**Entries on target coordinates**:
# # # # # # #

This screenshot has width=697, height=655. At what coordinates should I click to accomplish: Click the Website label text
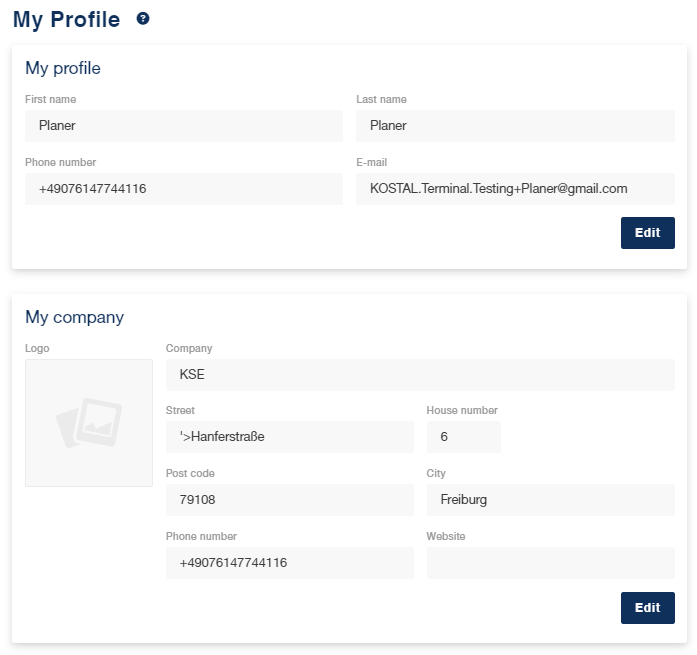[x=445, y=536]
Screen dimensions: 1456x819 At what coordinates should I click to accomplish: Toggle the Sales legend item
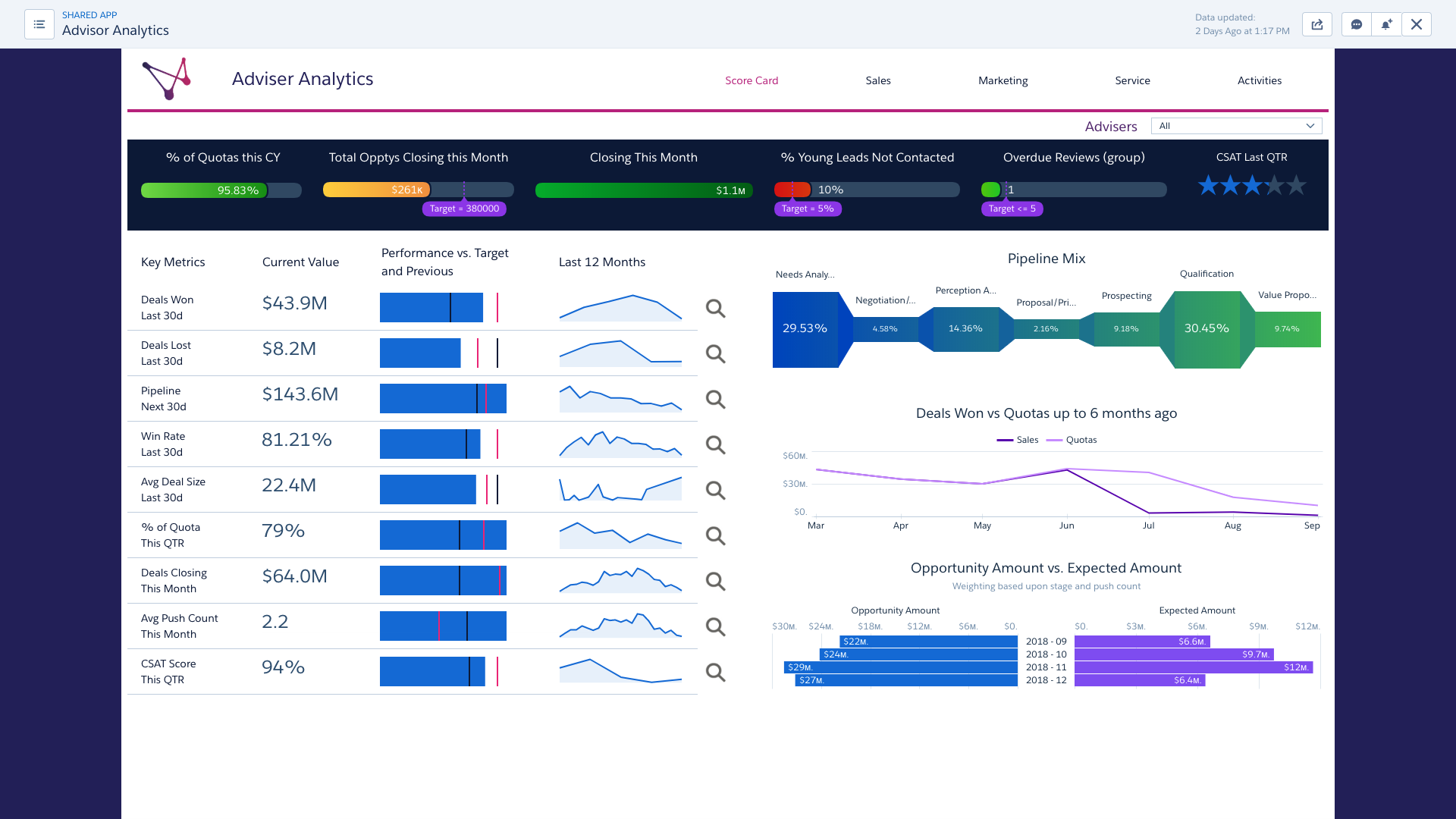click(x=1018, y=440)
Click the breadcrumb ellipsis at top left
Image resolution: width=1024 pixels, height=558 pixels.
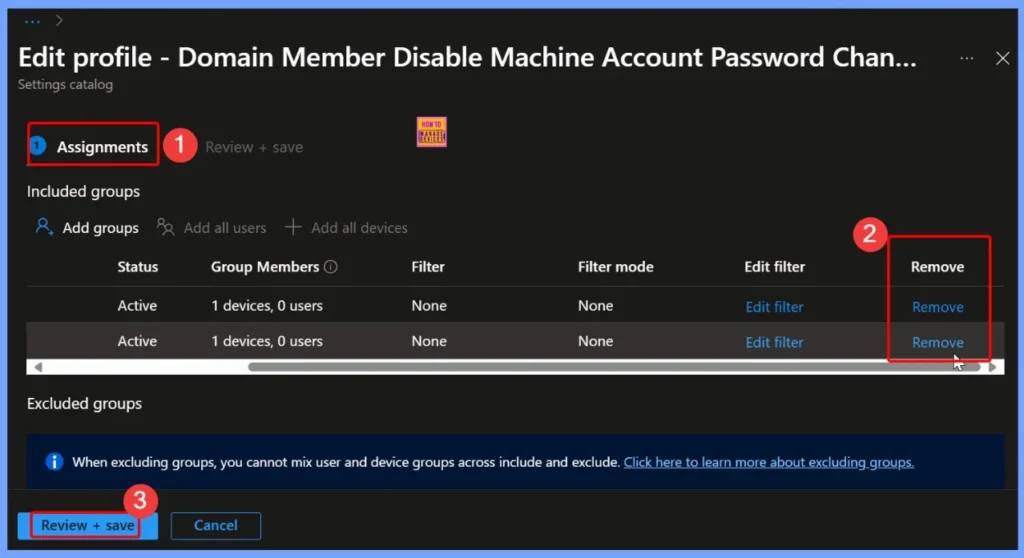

# # # # # # #

**The problem**:
Copy the data word for word, beginning at the line that contains "Screen dimensions: 1456x819" and continuing to the end of the data. Leave the pictures out of your copy.

**Task result**:
Screen dimensions: 1456x819 At what coordinates should I click to accomplish: Toggle the Sales legend item
click(x=1018, y=440)
Click the breadcrumb ellipsis at top left
Image resolution: width=1024 pixels, height=558 pixels.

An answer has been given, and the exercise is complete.